O problema é que, com a queda do sistema federal, Estados sem sistema próprio ficaram impossibilitados de realizar o download dos próprios dados. Schrarstzhaupt defende que, a partir de agora, governos estaduais invistam em sistemas próprios para evitar futuros apagões com ataques ao Ministério da Saúde.
— O sistema federal precisa existir. Mas, se tem sistema dos Estados, caso um caia, o outro segue de pé. Esses dados são sensíveis, incluem o CPF da pessoa. Precisa ser uma base de dados segura, com uma estrutura na nuvem, equipe de gerenciamento constante desse sistema e treinamento — acrescenta o cientista de dados.

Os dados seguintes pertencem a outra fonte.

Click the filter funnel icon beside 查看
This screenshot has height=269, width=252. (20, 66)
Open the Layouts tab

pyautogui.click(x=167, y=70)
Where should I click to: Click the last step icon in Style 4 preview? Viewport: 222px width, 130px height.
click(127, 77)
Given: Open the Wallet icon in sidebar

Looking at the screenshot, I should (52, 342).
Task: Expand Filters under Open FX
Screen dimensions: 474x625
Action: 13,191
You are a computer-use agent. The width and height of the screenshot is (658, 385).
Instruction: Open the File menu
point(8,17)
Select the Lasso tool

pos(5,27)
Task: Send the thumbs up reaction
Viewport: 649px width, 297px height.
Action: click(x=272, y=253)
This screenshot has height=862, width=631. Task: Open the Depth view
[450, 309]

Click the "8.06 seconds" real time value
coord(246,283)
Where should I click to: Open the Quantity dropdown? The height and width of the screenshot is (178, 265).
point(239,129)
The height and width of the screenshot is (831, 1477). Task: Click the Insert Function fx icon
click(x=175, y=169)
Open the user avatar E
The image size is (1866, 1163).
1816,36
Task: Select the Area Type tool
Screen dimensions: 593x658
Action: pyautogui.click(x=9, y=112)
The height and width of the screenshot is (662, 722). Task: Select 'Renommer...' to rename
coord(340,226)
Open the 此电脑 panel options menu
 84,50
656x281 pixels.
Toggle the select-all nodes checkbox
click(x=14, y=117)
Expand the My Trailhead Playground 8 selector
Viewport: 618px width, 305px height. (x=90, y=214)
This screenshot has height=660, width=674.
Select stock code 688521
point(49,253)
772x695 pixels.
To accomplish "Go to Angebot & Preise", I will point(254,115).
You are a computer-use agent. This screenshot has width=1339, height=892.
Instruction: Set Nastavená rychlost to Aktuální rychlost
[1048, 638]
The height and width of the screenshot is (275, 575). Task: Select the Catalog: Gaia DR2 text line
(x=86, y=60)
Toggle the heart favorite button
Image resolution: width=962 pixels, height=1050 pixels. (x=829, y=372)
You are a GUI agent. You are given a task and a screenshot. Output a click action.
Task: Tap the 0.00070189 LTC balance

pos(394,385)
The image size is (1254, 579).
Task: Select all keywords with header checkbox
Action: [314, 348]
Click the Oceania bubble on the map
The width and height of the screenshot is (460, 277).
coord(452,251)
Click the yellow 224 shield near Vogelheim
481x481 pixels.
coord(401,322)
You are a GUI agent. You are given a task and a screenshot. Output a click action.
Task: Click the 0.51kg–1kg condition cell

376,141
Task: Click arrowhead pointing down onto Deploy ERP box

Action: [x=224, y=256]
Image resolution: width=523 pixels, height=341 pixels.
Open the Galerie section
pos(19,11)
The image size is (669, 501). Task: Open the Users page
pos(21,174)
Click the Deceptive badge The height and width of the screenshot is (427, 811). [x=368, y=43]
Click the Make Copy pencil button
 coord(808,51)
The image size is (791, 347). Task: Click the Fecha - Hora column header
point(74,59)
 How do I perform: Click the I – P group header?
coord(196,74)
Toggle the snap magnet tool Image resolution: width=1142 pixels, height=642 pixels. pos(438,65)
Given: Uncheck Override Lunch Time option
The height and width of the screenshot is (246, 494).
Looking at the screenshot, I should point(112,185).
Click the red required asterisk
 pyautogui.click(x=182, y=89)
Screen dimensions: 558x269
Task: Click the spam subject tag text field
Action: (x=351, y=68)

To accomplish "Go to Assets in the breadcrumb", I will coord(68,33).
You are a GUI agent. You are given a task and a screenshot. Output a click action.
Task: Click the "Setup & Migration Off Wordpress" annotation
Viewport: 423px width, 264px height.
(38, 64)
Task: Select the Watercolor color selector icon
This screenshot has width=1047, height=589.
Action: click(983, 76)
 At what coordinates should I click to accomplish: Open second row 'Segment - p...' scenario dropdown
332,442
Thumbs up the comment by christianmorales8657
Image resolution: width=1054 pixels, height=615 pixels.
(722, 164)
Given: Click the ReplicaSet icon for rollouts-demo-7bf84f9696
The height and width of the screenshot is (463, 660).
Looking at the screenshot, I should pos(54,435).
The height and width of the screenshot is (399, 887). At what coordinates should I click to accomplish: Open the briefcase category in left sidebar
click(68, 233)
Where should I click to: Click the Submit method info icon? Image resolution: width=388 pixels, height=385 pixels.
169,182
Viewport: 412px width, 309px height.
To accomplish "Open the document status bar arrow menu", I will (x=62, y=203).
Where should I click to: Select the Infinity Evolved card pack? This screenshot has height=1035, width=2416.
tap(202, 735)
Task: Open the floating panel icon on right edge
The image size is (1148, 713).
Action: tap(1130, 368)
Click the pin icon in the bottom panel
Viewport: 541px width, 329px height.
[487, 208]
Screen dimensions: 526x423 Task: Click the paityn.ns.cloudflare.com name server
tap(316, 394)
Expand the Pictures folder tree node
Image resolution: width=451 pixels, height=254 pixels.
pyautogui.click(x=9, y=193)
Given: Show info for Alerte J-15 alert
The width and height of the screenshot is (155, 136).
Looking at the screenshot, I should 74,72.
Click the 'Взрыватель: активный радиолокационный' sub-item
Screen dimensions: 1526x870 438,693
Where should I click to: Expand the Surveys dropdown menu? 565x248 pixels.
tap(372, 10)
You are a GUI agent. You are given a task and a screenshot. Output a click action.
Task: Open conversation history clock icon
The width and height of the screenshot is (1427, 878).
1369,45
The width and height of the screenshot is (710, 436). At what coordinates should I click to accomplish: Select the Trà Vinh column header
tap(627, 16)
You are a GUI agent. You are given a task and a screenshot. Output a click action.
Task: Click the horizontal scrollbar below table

O que diz o governo do Rio Grande do Sul
Veja as perguntas de GZH e as respostas da Secretaria Estadual da Saúde do Rio Grande do Sul (SES-RS), por meio de sua assessoria de imprensa:
Por que os dados de vacinação contra a covid ainda não foram normalizados no Estado?
SES-RS – O acesso ao banco de dados fornecido pelo Ministério da Saúde através da Rede Nacional de Dados em Saúde ainda não foi liberado desde o ataque cibernético ocorrido no mês de dezembro.
Quando a SES prevê normalizar o acompanhamento da cobertura vacinal no Estado? O que falta para que isso aconteça?
SES-RS – Tão logo o acesso seja restabelecido, os dados devem começar a ser disponibilizados. Contudo, por tratar-se de uma grande carga de dados, pode levar alguns dias para que estejam disponíveis na sua totalidade. Segundo informações do Ministério da Saúde, os dados devem estar acessíveis nesta semana.
Há risco de os dados serem perdidos?
SES-RS – Não existe erro de perda, uma vez que os dados são inseridos diretamente dentro do Sistema do Ministério da Saúde – SI-PNI. Haveria risco se fosse necessária a intercambialidade entre sistemas.
Por que a Secretaria Estadual da Saúde não desenvolveu sistema próprio de vacinação para acompanhamento de estatísticas, a exemplo de outros 14 Estados, como São Paulo, Minas Gerais e Espírito do Santo?
SES-RS – O Ministério da Saúde prevê que a inserção dos dados de vacinação sejam inseridos diretamente no Sistema do órgão federal. Em nenhum outro momento houve um problema dessa magnitude nos sistemas de registro de vacinas do Ministério. Tão logo se tomou as proporções do que ocorreu, a equipe de Tecnologia de Informação da SES buscou soluções, mas as mesmas levam tempo para implementação – como a construção de sistema próprio.
A secretária Arita Bergmann declarou à Rádio Gaúcha que a Secretaria Estadual da Saúde pensa em criar, no futuro, uma base de dados própria que seja interligada ao SI-PNI (sistema do Ministério da Saúde). Essa base de dados seria mantida pelo governo do Estado ou contratada de uma empresa privada? Quando entraria em funcionamento?
SES-RS – A base de dados seria mantida pelo Estado, garantindo a gestão completa e a interligação com o SI-PNI. O desenvolvimento seria para o ano de 2022.